Mac, Sean and Jordanna could have easily written a musical to cash in on the tremendous success and acclaim they garnered with their last Fringe show, Fleet Week. But instead of writing Fleet Week 2: Shore Leave In Vegas, they created something equally as ambitious yet not nearly as commercially viable (musicals about gay sailors have much more of a built-in audience than musicals about people who play air guitar), which is commendable.

I do hope they make a habit of making annual musicals for the Fringe, even if Mac has made noise about Air Guitar not being nearly as fun to create as Fleet Week. Again, it's unfortunate that neither Mac nor Martin Denton seemed to have much fun with Air Guitar, 'cause I — as well as the folks at Nosedive Central — had an absolute blast.

Rockin' with nothing,

James "Air Blogger" Comtois


Blogger Joshua James said...

I disagreed with Martin's review of MOTHER COURAGE as well, though Martin is such a nice guy, a fella feels bad for disagreeing with him on anything.

But what can we say? this is what we do, parse the work, and we must stay true to what drives us.

3:55 PM  
Blogger Jamespeak said...

He is (and you'll see from my next entry/my last email to you, I'm of course quite grateful to him).
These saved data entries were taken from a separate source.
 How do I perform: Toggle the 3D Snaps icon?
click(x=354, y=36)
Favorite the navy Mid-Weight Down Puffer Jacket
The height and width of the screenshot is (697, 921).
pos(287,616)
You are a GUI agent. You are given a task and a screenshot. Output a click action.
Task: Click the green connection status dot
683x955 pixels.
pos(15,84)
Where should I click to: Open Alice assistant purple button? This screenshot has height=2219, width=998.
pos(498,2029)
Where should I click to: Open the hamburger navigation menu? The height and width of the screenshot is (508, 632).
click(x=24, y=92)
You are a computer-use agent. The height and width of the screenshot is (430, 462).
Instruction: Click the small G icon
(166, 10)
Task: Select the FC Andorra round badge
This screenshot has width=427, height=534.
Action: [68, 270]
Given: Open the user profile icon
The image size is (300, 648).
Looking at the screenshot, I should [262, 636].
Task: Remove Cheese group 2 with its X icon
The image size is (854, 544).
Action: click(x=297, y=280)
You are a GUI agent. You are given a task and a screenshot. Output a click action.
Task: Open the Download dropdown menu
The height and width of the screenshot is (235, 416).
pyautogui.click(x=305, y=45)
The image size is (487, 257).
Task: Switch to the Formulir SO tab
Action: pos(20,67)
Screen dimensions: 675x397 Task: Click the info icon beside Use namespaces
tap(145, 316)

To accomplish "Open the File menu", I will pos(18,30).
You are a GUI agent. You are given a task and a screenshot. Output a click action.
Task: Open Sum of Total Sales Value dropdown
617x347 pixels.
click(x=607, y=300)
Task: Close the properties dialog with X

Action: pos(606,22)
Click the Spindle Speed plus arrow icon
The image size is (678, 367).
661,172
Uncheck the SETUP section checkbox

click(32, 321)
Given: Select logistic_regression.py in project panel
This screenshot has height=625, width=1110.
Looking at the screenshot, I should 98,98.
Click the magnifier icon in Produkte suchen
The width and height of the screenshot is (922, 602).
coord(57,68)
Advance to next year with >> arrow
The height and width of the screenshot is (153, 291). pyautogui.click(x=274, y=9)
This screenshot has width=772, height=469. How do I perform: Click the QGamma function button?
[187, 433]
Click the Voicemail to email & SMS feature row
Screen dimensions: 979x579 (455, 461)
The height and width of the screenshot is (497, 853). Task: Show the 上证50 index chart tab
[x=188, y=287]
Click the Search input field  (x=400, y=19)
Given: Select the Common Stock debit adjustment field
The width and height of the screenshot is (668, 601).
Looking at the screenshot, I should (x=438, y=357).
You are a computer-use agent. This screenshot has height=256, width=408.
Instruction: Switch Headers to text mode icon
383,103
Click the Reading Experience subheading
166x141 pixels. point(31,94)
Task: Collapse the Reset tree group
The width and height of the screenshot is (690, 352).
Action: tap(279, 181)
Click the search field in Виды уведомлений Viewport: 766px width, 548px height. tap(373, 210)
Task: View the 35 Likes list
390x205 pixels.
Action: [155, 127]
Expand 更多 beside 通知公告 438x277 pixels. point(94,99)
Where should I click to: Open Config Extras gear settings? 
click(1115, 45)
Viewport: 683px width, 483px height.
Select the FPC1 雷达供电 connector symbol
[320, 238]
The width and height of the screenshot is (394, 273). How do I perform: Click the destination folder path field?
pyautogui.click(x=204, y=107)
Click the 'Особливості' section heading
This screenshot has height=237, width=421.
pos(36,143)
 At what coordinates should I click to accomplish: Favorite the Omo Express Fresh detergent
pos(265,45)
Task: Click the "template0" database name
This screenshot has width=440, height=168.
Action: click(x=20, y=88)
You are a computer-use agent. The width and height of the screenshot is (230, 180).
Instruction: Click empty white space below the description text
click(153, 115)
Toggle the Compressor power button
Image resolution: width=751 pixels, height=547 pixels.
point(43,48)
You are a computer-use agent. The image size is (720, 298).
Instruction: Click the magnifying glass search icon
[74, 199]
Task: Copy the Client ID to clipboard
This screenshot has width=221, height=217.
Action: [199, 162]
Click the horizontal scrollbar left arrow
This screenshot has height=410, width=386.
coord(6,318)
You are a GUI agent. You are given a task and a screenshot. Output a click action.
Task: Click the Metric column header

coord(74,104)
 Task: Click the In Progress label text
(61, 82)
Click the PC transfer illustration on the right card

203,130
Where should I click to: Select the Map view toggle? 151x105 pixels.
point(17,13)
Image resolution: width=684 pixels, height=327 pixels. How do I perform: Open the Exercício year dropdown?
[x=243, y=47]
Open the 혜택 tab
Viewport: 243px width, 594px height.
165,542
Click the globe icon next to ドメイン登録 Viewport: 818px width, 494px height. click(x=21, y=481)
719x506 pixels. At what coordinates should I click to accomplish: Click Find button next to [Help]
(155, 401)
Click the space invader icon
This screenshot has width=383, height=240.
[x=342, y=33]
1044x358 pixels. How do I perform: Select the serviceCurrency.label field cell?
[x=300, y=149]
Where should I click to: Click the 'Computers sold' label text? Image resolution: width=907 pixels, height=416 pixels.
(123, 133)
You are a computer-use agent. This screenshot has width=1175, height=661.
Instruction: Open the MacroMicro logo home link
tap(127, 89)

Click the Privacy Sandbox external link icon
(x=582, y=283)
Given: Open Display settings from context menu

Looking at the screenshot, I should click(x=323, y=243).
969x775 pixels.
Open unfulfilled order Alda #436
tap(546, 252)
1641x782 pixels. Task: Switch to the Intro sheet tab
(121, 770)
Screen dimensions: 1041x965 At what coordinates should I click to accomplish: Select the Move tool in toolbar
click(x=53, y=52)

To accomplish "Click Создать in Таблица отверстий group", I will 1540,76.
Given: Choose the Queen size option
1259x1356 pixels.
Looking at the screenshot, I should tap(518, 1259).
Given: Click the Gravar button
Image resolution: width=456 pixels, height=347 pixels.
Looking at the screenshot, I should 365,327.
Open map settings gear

And I basically could tell Martin wasn't enjoying himself, which was too bad. I just think it was obvious that the Nosedivians and I were having as much fun as Martin wasn't.

4:20 PM  
Anonymous Mac said...

As one of the guys behind Air Guitar, I can say that we are grateful to Martin for coming out, and if the show has a future incarnation his thoughts will be among those we take into consideration in our revision process.

4:50 PM  
Blogger Mike Mariano said...

Ooh, ooh; Mac, take my thoughts into consideration, too!

One of the most obnoxious things about Drew is that it takes nearly the entire play for him to budge from his low opinion of air guitar. It might be better to have him start to like air guitar---and then regret it. Maybe the struggling guitar player who used to come on before him has made it big---"legitimately"---and Drew can again hate himself for selling out. Maybe this other singer-songwriter is a revamp of the Danielle character. Maybe you guys just need a whole lot more Tracy Chapman in your show.

Ooh, ooh! Let me ruin your show by making you put a lot of Tracy Chapman into a heavy metal-themed musical!

10:49 PM  
Anonymous Mac said...

I want to kiss Mike Mariano on the lips.

(Or is it Dean Hurley I want to kiss on the lips...?)

Yeah, the Drew character's arc most certainly needs some medical attention. I'll paste along your feedback to my co-Gs.